October 24, 2019 02:22 pm ETEstimated Read Time: 5 Minutes
The federal government has persistently tried to justify their continued support of cannabis prohibition. Throughout the years, they have funded (and many believe influenced the findings of) several studies related to the “harm” cannabis presents as well as the downfalls legalization could bring. Despite more than half of the United States having legal access to cannabis, the federal government just won’t budge. This can be seen clearly in recent studies in which they have funded. Let’s take a closer look at the studies and what they concluded.
The Prohibitionist Claim
One of the most prominent arguments against the case for the legalization of cannabis is that it will increase crime. In fact, former New York Times Journalist, Alex Berenson, even wrote a book about it.
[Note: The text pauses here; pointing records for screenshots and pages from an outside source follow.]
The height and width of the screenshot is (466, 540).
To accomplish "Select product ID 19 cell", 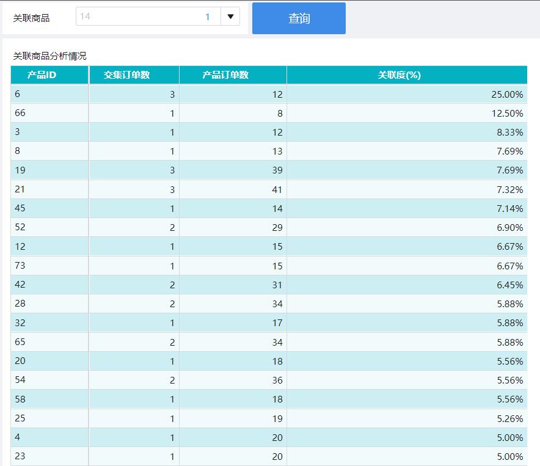I will click(x=49, y=170).
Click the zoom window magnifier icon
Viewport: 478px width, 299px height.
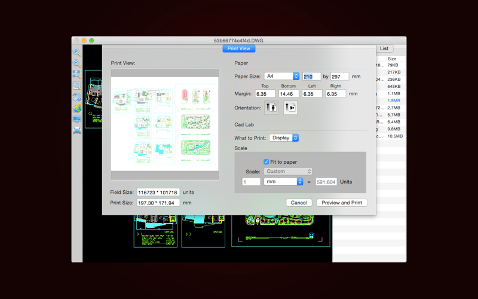(x=77, y=86)
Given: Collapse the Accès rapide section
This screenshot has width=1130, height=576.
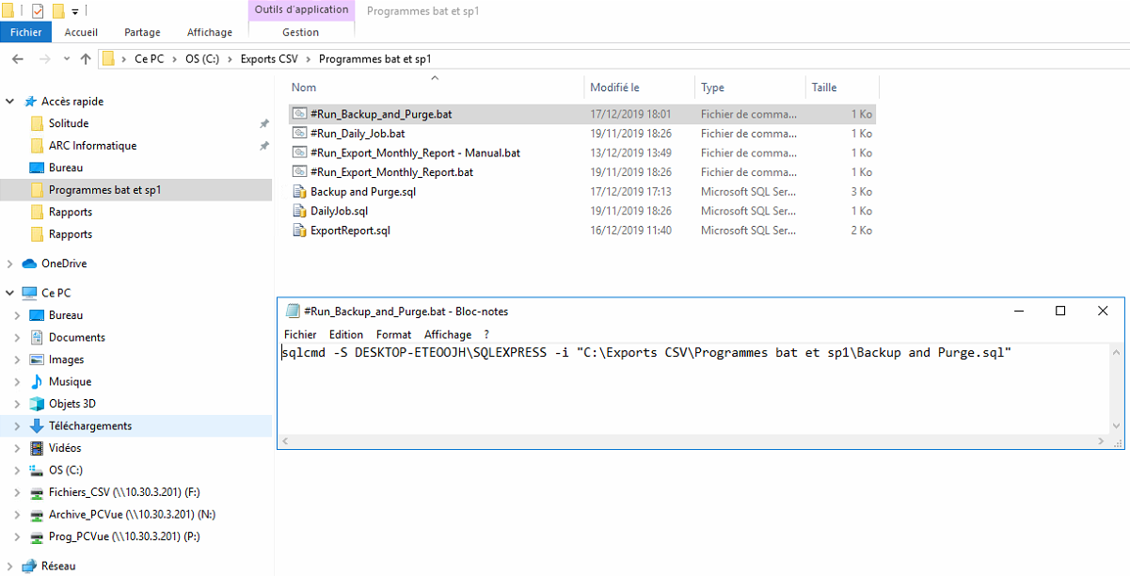Looking at the screenshot, I should click(9, 102).
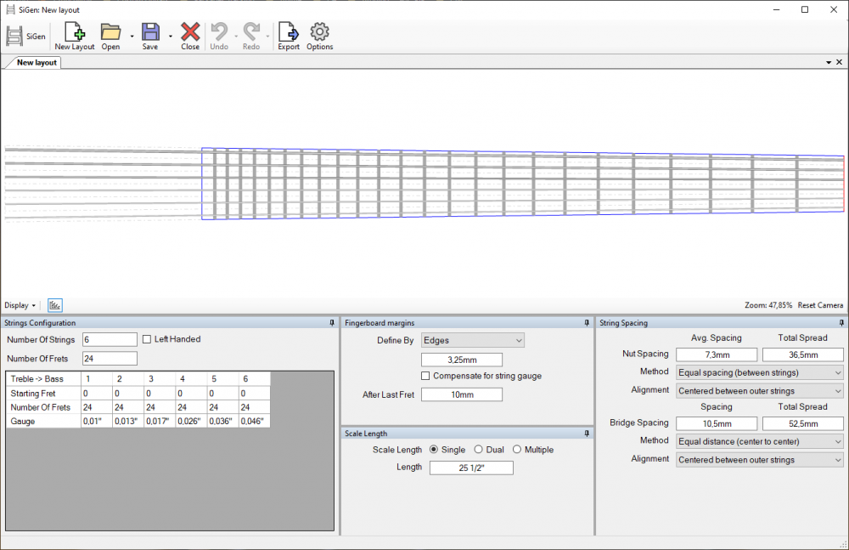Click the Scale Length value field
Viewport: 849px width, 550px height.
[471, 468]
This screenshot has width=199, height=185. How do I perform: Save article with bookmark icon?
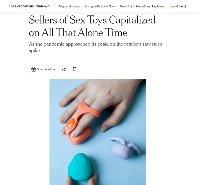coord(75,69)
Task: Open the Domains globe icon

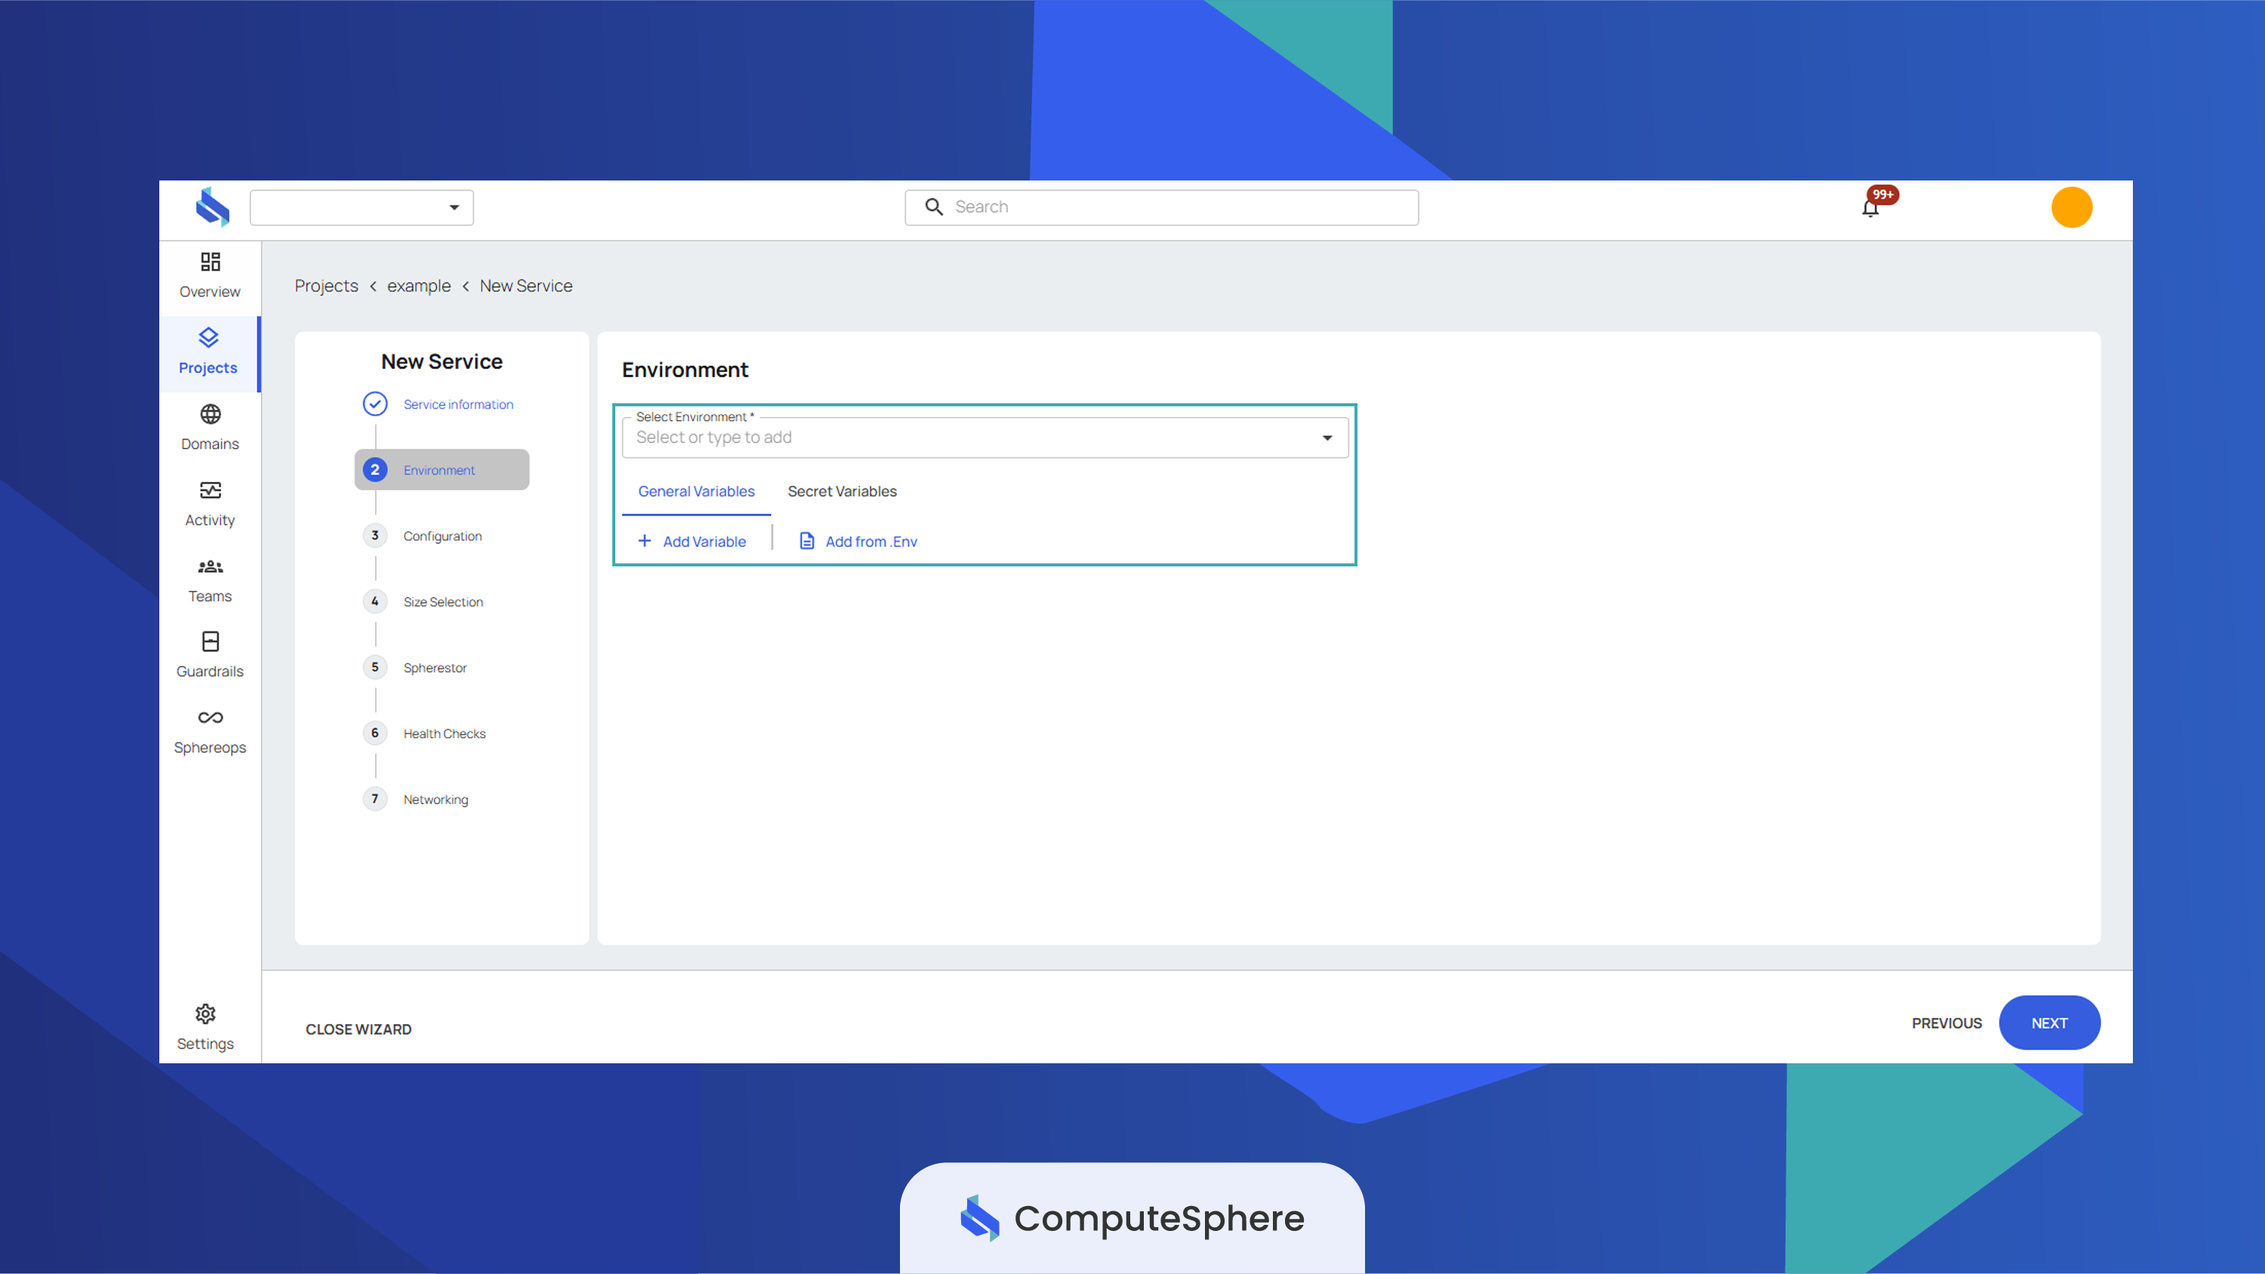Action: [x=210, y=414]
In an interview with The Marshall Project when Alex was asked about his conclusion that legalization would lead to an increase in violent crime rates and why he felt that “the ominous scholarly findings” (supporting his claims) have been ignored because of “legalization advocates and the private cannabis industry,” he stated the following;
“Since cannabis causes paranoia—not even advocates dispute that fact—and psychosis, it is not surprising that it would drive violent crime. And in fact, there are a number of good studies showing that users have significantly higher violence rates than non-users. Further, in researching the book, I found many, many cases where the causation appeared clear. In some cases, it was as simple and obvious as this person—with no history of violence—smoked, became psychotic, and committed a homicide.”
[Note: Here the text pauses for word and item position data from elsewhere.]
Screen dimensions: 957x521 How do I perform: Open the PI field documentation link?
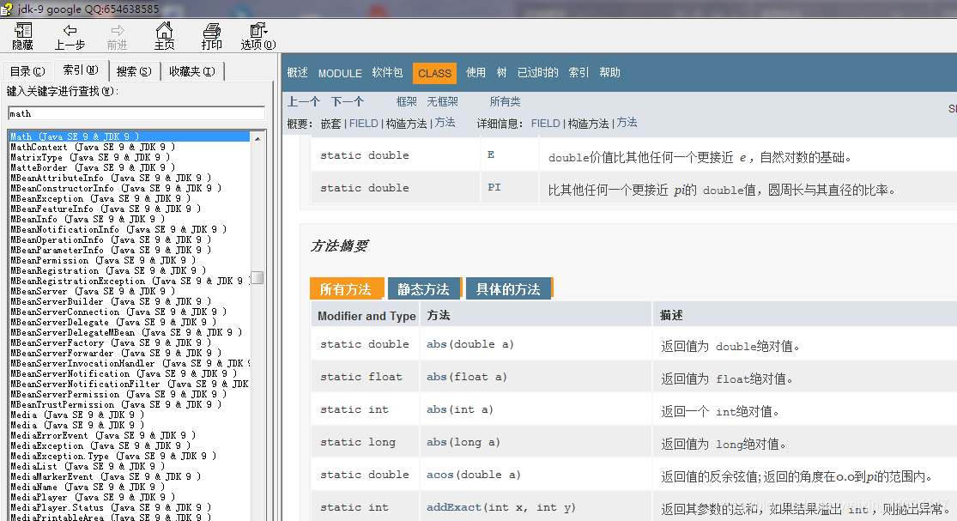pyautogui.click(x=494, y=187)
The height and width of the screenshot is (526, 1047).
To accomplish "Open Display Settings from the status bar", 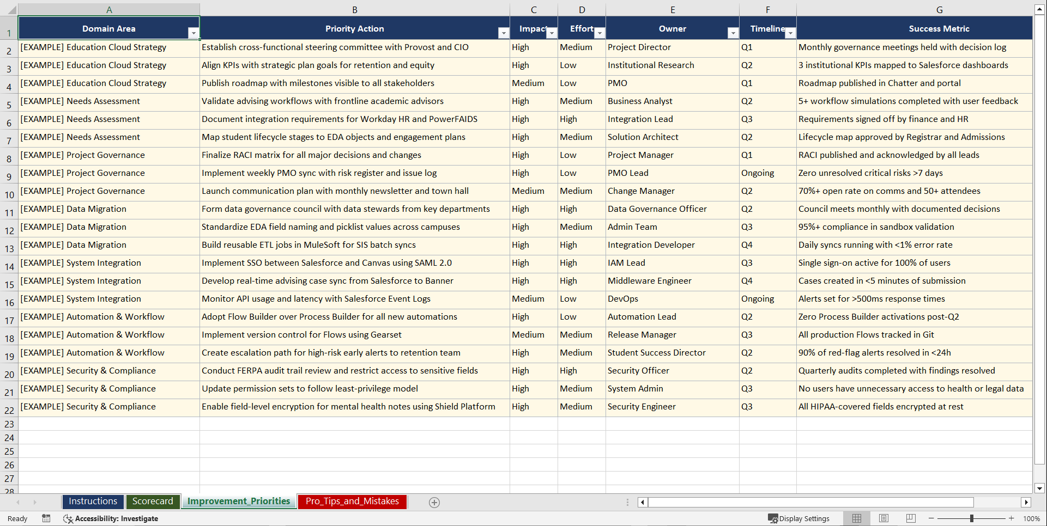I will click(803, 518).
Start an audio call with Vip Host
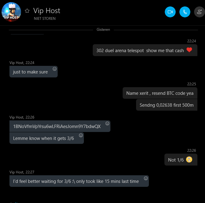Viewport: 205px width, 203px height. [x=185, y=12]
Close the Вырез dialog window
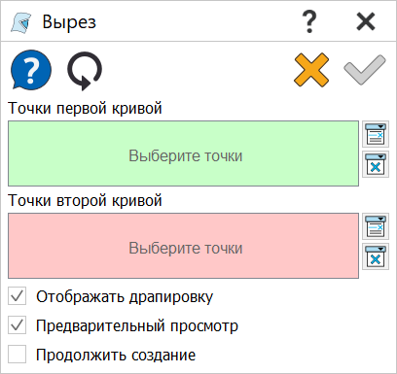Image resolution: width=397 pixels, height=374 pixels. tap(366, 21)
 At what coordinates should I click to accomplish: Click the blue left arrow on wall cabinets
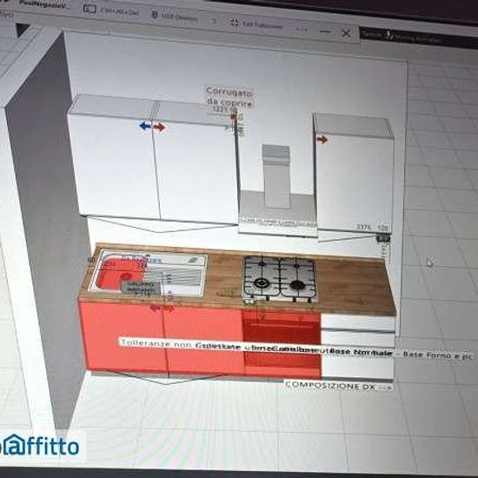(145, 126)
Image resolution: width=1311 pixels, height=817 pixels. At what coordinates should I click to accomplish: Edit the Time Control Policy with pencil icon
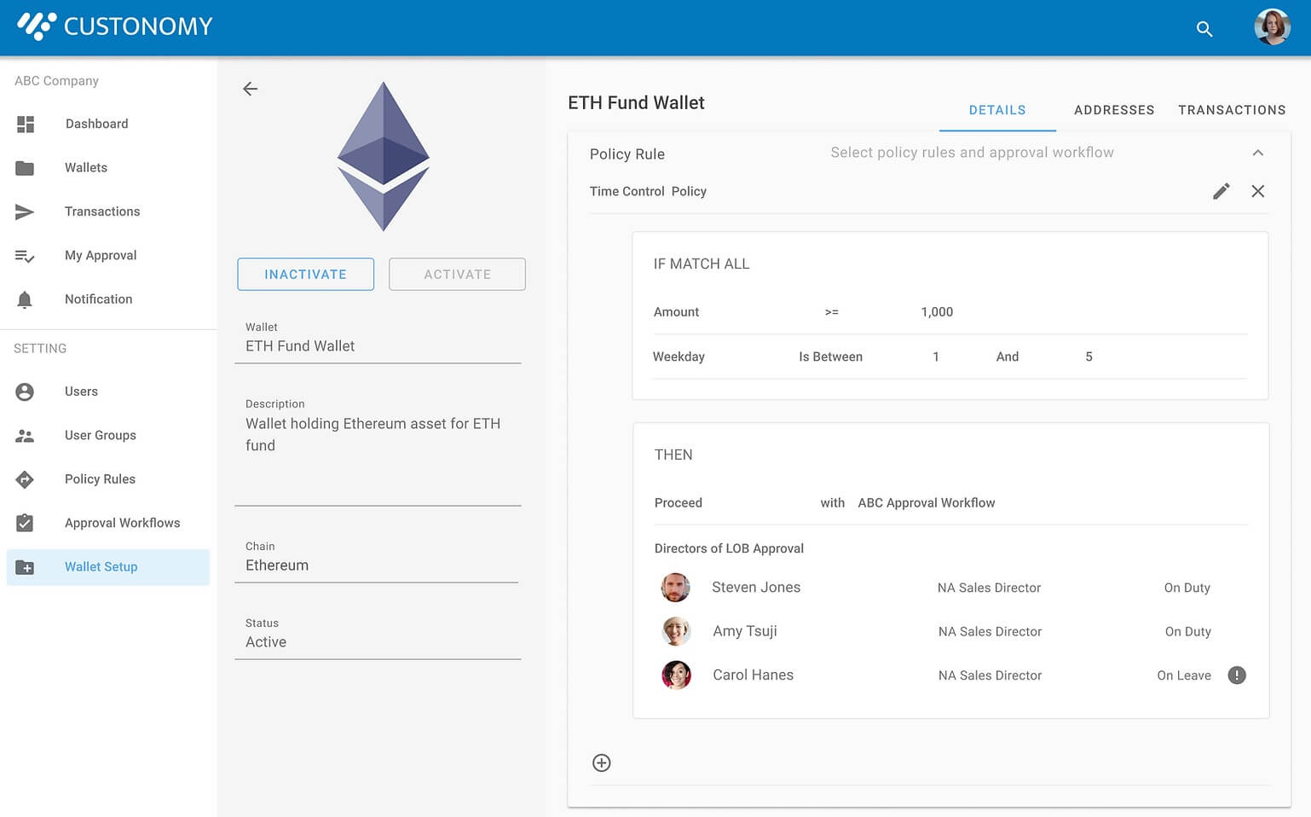click(1221, 191)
“Linking legalization to medical use was a brilliant decision. No one wants to deny terminal cancer patients or people with AIDS a medicine that might help them. They were also supported by a lot of people in the elite media who became convinced by the social and racial justice arguments and didn’t do the work necessary to understand the science and health risks.”
His book is titled “Tell Your Children,” and what many do not realize is that this was the original title of the film that is now widely known as “Reefer Madness,” a pure thorn in the side of advocates full of nothing but unsubstantiated propaganda. The most recent study funded by the feds, however, not only debunks this movie but also claims by prohibitionists such as Berenson.
The First Study That Proved Them Wrong
In this study, researchers used a methodology that is being described as a “quasi-experimental, multi-group interrupted time-series design.” They did so in hopes of providing stronger evidence to support their conclusions. This is because when the link between legal cannabis markets and crime have been researched in the past, the results were inconclusive and showed various results from different sources.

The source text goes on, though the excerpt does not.